Article:
On Sat, Feb 14, 2015 at 10:31 PM, Holger Freyther <hol...@freyther.de>
wrote:

> Hi,
>
> for one application we will spawn one or more pppd daemons. Once
> a link is up I would like to monitor them. The closest thing that
> I can do right now is "systemctl start mon@$PPP_IFACE" from within
> a /etc/ppp/ip-up.d/mon file.
>
> In case I consider the link broken or I want to bring it down, I
> don't know how to do it. What options do I have? I can look at
> /run/$PPP_IFACE.pid and then send a SIGHUP to the task (this
> requires that the monitor app is allowed to do that).
>

Pidfiles?

Stored records:
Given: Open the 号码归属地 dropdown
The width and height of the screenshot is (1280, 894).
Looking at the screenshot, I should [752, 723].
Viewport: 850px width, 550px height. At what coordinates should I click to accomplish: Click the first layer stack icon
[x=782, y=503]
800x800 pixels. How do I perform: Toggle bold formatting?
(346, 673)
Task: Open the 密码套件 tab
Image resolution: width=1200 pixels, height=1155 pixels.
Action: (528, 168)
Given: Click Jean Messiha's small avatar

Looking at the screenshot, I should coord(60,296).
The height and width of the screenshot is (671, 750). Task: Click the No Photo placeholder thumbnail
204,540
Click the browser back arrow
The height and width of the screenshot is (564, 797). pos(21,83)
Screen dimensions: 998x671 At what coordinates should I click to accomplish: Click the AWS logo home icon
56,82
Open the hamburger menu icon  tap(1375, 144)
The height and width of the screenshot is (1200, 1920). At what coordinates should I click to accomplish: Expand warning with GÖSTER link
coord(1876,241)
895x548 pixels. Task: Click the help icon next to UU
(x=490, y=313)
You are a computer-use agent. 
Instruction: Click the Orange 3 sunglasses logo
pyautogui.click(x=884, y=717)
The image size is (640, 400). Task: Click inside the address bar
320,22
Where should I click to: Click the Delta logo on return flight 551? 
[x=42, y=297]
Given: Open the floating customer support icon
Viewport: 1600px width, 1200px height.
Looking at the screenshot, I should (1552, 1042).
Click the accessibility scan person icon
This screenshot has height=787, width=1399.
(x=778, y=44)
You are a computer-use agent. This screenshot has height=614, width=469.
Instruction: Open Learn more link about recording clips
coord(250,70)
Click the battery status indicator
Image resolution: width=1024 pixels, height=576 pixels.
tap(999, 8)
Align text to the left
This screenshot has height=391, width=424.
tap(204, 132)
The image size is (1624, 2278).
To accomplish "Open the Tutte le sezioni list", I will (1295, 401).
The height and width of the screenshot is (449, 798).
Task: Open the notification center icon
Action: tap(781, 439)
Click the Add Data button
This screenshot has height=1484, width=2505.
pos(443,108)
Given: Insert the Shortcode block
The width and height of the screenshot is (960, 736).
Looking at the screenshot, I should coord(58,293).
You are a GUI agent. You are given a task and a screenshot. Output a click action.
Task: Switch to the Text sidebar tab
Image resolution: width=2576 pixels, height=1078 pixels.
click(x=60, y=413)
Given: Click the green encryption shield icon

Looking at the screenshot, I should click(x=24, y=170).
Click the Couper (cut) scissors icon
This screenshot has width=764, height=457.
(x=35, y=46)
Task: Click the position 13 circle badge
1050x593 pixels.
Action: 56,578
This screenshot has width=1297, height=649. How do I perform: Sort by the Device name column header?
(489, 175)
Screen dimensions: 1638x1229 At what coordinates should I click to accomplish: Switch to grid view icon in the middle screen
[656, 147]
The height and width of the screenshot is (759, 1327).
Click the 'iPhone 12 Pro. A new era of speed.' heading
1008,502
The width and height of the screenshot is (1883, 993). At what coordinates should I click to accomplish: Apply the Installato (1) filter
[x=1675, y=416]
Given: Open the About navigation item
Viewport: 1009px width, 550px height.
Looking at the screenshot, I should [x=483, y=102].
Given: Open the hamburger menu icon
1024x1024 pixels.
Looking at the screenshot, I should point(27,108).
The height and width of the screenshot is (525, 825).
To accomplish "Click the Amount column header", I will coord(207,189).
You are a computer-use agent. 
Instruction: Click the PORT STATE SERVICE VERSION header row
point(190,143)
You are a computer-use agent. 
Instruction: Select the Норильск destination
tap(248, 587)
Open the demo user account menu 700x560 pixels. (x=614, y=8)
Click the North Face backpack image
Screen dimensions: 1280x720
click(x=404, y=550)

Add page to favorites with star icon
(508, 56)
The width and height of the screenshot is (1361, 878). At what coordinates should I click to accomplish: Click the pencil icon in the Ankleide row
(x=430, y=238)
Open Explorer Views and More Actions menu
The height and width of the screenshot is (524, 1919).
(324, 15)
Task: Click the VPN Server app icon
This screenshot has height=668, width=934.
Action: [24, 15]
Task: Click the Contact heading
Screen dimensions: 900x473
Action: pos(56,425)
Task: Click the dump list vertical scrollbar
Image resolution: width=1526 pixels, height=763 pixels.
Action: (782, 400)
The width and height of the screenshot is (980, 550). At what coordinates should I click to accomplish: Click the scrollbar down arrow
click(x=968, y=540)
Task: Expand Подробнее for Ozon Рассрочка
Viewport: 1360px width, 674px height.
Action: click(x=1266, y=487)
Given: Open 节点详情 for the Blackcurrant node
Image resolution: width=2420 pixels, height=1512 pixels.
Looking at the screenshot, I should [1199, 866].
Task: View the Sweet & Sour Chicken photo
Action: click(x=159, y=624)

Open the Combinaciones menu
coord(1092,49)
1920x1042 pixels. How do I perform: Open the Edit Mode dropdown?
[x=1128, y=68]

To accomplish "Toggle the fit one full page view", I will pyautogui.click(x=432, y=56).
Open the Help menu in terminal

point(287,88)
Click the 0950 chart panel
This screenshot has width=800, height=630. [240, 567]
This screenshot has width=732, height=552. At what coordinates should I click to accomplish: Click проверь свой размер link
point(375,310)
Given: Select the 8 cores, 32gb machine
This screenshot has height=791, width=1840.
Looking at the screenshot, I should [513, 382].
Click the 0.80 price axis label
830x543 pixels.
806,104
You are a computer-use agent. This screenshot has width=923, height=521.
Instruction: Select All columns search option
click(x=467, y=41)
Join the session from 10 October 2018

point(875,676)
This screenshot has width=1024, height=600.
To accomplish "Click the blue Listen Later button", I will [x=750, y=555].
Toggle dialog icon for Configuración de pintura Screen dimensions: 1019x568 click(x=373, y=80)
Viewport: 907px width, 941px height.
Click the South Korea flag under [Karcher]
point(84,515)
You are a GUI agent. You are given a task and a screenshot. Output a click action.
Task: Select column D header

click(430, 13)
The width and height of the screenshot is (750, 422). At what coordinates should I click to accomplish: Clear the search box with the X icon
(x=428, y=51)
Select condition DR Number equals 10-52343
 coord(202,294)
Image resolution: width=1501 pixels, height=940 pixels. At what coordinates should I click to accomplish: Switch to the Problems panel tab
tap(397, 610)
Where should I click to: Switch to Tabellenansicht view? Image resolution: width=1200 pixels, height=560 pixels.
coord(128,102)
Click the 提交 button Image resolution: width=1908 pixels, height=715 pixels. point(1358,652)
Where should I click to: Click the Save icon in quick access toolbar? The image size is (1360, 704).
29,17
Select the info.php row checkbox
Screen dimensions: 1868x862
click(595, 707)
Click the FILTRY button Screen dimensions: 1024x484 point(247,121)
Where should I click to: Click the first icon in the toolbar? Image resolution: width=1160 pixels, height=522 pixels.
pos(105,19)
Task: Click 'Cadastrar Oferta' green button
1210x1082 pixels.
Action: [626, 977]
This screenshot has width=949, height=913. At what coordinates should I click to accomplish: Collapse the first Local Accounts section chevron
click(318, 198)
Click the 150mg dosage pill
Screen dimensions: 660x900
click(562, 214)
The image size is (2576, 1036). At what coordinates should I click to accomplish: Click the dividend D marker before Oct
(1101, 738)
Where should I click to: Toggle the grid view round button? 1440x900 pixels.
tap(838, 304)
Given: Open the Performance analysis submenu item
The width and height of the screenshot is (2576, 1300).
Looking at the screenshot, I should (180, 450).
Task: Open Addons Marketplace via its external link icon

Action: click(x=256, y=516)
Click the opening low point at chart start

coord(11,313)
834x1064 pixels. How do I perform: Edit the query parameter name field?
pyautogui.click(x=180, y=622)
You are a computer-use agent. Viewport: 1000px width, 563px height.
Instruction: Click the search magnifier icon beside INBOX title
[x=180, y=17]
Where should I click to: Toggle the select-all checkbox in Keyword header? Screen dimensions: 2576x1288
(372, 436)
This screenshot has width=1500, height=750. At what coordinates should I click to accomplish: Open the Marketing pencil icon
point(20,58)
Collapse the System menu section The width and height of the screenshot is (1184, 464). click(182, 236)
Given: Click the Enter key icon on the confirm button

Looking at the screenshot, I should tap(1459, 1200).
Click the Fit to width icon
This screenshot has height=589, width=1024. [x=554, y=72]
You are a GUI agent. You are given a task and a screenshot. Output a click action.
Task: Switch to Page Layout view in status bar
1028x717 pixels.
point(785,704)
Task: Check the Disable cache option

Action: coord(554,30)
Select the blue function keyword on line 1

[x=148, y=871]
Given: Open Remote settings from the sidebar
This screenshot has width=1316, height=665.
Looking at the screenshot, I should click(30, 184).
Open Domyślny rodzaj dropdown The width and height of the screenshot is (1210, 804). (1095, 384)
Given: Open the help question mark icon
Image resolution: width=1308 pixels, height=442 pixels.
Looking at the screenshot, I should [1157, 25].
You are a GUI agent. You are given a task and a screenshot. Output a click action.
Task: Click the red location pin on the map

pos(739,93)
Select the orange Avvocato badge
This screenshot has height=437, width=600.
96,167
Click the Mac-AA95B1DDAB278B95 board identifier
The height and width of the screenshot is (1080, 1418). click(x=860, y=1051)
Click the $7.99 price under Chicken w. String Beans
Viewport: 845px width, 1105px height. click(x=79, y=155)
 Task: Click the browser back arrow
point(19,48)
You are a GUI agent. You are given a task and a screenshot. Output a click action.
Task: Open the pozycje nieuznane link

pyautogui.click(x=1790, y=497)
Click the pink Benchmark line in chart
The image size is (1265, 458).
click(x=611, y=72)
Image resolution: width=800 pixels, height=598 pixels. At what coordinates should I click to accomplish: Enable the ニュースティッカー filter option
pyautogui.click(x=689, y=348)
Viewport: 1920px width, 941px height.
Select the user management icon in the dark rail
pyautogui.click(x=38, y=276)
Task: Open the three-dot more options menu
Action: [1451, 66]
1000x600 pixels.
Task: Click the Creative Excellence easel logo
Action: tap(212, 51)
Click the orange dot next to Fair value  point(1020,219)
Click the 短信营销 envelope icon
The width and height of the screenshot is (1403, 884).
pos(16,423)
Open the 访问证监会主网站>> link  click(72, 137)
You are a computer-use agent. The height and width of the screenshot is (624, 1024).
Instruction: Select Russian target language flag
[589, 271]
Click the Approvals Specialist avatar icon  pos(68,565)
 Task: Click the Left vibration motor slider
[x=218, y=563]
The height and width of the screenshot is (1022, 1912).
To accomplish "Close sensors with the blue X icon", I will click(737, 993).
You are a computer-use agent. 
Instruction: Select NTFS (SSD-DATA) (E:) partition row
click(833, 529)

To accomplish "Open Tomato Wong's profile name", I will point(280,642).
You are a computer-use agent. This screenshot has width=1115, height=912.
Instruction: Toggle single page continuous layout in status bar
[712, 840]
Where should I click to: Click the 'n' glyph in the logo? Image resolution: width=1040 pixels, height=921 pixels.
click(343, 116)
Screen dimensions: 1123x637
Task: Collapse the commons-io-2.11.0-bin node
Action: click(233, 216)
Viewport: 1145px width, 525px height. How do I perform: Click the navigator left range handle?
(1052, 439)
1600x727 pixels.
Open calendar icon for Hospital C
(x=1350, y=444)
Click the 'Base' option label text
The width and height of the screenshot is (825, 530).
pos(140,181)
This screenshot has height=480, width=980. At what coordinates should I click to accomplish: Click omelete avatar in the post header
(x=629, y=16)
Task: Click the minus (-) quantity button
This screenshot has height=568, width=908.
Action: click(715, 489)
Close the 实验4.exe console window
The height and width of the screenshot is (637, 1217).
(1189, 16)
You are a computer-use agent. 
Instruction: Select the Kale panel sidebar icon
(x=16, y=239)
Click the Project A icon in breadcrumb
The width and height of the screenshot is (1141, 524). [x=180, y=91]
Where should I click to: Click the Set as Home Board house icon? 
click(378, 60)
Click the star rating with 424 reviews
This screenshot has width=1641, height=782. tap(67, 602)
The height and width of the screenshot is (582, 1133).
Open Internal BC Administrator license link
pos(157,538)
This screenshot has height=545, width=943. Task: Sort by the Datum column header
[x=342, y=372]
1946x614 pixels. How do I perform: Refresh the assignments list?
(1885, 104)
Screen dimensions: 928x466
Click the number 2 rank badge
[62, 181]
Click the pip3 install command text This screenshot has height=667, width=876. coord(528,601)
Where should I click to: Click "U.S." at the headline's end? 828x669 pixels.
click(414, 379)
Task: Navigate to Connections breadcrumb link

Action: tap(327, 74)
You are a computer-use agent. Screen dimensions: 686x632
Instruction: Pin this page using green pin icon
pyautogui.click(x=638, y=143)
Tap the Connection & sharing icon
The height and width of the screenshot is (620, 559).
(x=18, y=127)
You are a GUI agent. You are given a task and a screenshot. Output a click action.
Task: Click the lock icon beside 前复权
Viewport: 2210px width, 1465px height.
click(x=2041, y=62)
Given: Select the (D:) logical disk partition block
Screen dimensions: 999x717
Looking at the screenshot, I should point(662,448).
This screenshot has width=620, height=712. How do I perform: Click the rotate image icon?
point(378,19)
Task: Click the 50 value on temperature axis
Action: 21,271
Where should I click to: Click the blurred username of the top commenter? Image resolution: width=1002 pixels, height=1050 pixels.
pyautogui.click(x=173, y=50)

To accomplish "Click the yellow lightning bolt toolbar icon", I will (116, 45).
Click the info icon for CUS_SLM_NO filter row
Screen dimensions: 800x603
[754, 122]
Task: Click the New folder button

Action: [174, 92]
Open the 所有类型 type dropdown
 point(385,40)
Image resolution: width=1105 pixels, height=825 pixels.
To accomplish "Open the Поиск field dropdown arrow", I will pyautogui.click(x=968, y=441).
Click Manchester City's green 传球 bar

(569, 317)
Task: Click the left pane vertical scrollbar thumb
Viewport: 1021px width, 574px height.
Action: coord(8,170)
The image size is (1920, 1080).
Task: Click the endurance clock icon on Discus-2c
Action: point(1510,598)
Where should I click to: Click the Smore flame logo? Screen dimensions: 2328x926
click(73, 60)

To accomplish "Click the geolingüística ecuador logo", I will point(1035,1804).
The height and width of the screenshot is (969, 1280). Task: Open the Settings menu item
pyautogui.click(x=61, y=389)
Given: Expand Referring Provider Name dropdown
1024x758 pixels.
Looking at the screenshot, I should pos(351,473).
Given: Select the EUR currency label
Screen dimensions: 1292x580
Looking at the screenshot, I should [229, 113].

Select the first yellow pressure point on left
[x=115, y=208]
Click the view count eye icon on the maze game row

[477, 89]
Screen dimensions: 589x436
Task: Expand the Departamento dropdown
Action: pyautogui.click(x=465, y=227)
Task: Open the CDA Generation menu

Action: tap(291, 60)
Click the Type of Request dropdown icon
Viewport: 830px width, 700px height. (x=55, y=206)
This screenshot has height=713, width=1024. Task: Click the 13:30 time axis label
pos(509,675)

Goals:
1. In the email about pppd monitoring, what signal does the writer mention sending to the task to bring a link down?
2. Translate this sentence from the email about pppd monitoring into Spanish: "Once a link is up I would like to monitor them."
3. Carry on writing the email about pppd monitoring from where it stops.
The listing has no role in this work.

Responses in order:
1. SIGHUP

2. Una vez que un enlace esté activo, me gustaría monitorearlos.

3.
systemctl kill -s SIGHUP pppd@$PPP_IFACE.service

ExecReload=/bin/kill -HUP $MAINPID
systemctl reload pppd@$PPP_IFACE.service


> What would be neat is that if I could spawn a "watchdog" from
> with-in /etc/ppp/ip-up.d/mon for the existing service and that
> when the application exits (or doesn't respond/send watchdog
> messages to systemd) the "parent" will be stopped.
>

I wonder if you could have the pppd service automatically start the
pppd-watchdog@ service using some combination of Before=, Requires=, and
BindsTo= (or something similar that I'd forgotten). When the watchdog
process exits, the pppd-watchdog@ service fails, causing pppd@ to also fail
due to the Requires=.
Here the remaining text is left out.